======== Fragmento del documento
En Pender dejamos el coche y paseamos por ese barrio pintoresco en donde
abundan los restaurantes chinos, buscando uno que nos dé las mismas buenas
vibraciones del chino feliz de Seward, Alaska. Imposible. Un restaurante
especializado en dimsangs es finalmente el elegido, aunque cuando nos sentamos a
la mesa optamos por un plato de fideos al estilo Singapur, que no están lo
picante que nos prometieron, acompañados de una cerveza local suave.
No
hay mucha clientela a esa hora, las tres, en el restaurante Palacio del Jade.
Una tipo occidental calvo y que habla chino come solitario a mi lado unos
fideos finos de arroz y cruza algunas palabras en cantonés con la simpática y
gordita dueña del local que no para de sonreír. Gracias a MJ me entero de que
ese joven alopécico precoz está casado con una china y está de viaje de
negocios en Vancouver. Un grupo de tres matrimonios norteamericanos apura su
comida y se alza de su mesa con cara de satisfacción tras ser obsequiado por
tres cabezazos reverenciales de la dueña de El Palacio de jade. Otro tipo
solitario y taciturno da cuenta, a mi izquierda, de su cerdo agridulce y,
cuando termina, se levanta renqueando de una pierna para ir a pagar a la
entrada del restaurante.
Las
raciones de fideos a la Singapur son pantagruélicas, propias del país vecino.
Yo las como con palillos, y MJ con tenedor y cuchara. Son comestibles y sacian,
un verbo que estoy aprendiendo a utilizar con frecuencia en el Nuevo Mundo. Mientras
engullo los fideos que, en realidad, parecen más macarrones muy hervidos que
otra cosa, pienso en Marco Polo que trajo la pasta de Oriente, en Singapur, en
la cámara de fotos que olvidé en uno de los restaurantes, en el Raffle’s Hotel que
citaba Sommerseth Maugham en uno de sus relatos ambientados en Oriente, en mi
sexta vida que ya casi se disuelve en el olvido como la séptima.
Cuando
pedimos la cuenta, la dueña china sonriente nos ofrece con ella cuatro opciones
de propina a elegir: 10, 20, 30 o 40%. Optamos por el 10 aunque MJ se queja de
que no conste el 0%.
—¿Te
has fijado que apenas hay gente obesa en Vancouver?
—Sí, es
cierto. Sólo vi a una gordita y estaba corriendo por Stanley Park.
—Eso
quiere decir que algo estáis haciendo mal en Estados Unidos.
—Están haciendo
mal—me corrige—. Mira yo lo esbelta que estoy. ¿Y vosotros con un 40% con
sobrepeso?
================
Qué se pide |
(a) En el relato sobre el restaurante Palacio del Jade, ¿qué porcentajes de propina ofrece la dueña junto con la cuenta?
(b) Retoma el relato sobre la comida en el Palacio del Jade y continúalo a partir de su última frase.
======== Material proporcionado
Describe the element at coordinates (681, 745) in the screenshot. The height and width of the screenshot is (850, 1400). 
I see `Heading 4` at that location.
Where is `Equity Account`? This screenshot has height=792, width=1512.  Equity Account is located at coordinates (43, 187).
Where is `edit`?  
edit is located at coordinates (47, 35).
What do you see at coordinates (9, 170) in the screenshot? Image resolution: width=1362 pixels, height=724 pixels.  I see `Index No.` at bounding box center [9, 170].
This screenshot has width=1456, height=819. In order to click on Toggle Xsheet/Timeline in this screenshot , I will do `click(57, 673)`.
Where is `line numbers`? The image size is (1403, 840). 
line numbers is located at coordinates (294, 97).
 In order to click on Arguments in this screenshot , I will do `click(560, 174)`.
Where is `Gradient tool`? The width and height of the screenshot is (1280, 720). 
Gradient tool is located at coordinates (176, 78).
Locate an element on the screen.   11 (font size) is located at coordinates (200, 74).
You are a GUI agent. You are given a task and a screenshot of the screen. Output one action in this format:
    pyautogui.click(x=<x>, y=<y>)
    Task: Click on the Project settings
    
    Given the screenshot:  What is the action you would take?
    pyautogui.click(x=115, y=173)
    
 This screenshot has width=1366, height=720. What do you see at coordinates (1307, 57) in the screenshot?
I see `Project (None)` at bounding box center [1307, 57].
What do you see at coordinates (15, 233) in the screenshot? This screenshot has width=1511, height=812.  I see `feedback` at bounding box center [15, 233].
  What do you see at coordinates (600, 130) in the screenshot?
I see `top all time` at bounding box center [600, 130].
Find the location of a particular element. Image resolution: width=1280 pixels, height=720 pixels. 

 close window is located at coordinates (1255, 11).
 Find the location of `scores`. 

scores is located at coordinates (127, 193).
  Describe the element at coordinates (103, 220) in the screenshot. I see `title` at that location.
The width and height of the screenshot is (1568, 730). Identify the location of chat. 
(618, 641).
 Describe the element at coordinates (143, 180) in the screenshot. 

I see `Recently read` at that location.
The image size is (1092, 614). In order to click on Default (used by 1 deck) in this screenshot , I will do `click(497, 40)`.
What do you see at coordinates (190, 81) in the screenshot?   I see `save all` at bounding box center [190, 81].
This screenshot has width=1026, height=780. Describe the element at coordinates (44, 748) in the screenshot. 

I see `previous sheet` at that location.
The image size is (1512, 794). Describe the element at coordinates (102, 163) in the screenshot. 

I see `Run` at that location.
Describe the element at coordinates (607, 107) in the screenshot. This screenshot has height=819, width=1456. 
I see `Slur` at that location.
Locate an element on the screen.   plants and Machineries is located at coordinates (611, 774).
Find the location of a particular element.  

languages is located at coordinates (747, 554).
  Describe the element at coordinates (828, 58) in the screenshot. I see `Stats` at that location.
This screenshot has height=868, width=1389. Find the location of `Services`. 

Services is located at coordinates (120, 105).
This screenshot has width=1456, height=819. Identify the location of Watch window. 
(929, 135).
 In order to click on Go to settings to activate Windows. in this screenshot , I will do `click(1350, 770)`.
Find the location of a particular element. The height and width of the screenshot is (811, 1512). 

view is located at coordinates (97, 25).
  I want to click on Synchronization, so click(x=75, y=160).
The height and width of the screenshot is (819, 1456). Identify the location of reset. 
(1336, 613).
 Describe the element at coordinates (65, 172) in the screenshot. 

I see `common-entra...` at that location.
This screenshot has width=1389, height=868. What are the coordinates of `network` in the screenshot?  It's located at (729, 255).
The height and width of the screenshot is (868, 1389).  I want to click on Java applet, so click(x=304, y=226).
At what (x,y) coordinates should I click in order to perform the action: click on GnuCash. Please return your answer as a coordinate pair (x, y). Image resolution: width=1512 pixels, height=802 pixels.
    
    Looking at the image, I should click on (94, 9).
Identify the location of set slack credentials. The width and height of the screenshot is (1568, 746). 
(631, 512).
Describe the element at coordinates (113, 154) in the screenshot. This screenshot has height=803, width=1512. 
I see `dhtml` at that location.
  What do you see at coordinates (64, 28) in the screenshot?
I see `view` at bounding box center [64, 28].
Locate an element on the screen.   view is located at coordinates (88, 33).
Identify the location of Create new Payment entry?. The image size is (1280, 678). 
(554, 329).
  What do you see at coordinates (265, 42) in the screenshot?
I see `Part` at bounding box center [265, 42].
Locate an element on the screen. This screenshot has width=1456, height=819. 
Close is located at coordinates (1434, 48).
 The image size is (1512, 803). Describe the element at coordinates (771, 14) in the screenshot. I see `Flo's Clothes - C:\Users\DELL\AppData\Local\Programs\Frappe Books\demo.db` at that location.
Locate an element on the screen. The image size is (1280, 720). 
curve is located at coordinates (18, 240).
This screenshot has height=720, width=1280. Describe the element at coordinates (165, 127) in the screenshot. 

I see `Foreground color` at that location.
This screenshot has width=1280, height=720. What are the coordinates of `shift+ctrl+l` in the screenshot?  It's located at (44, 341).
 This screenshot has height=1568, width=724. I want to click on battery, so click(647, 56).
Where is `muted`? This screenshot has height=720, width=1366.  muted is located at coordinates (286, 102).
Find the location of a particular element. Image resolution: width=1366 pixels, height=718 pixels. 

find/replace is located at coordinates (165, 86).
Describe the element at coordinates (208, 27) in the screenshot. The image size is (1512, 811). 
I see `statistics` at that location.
================
Respuestas |
(a) 10, 20, 30 o 40 %.

(b)
El tema
de la comida es un continuo rifirrafe entre MJ y yo. Le echo en cara el bacon
que se come muchas veces en los desayunos de los Deny’s y y ella me abronca
cuando pido pizza a falta de algo más
decente que llevarse al estómago.
Y
cuando, después de comer en el Palacio de Jade, hacer fotos, mojarnos, porque
sigue lloviendo a cántaros, regresamos al parking de 9 dólares para recoger
nuestro Hyundai nos encontramos con la desagradable sorpresa que la ventanilla
del conductor es una montaña de cristales rotos y un hábil ladrón, que la debe
de haber reventado a martillazos, se ha hecho con el GPS que dejamos olvidado sobre
el parabrisas, un fallo garrafal que pagamos.
Cuando
te roban, y lo sé por experiencia, porque en Barcelona me han desaparecido dos
buenas bicicletas cortando con alicates los candados, se te pone siempre cara
de tonto. Tras el cabreo inicial decidimos tomarnos la cosa con filosofía e
introducir las necesarias dosis de humor que siempre hay que tener para sortear
las zancadillas de la vida. Podría haber sido mucho peor. Podrían habernos
robado el pasaporte y parte del dinero que estaban debajo de un montón de
abrigos. Podrían haber robado mi ordenador con todas las fotos y los escritos
grabados, y eso sí que hubiera sido dramático y no creo que entonces habría
tenido ganas de bromear.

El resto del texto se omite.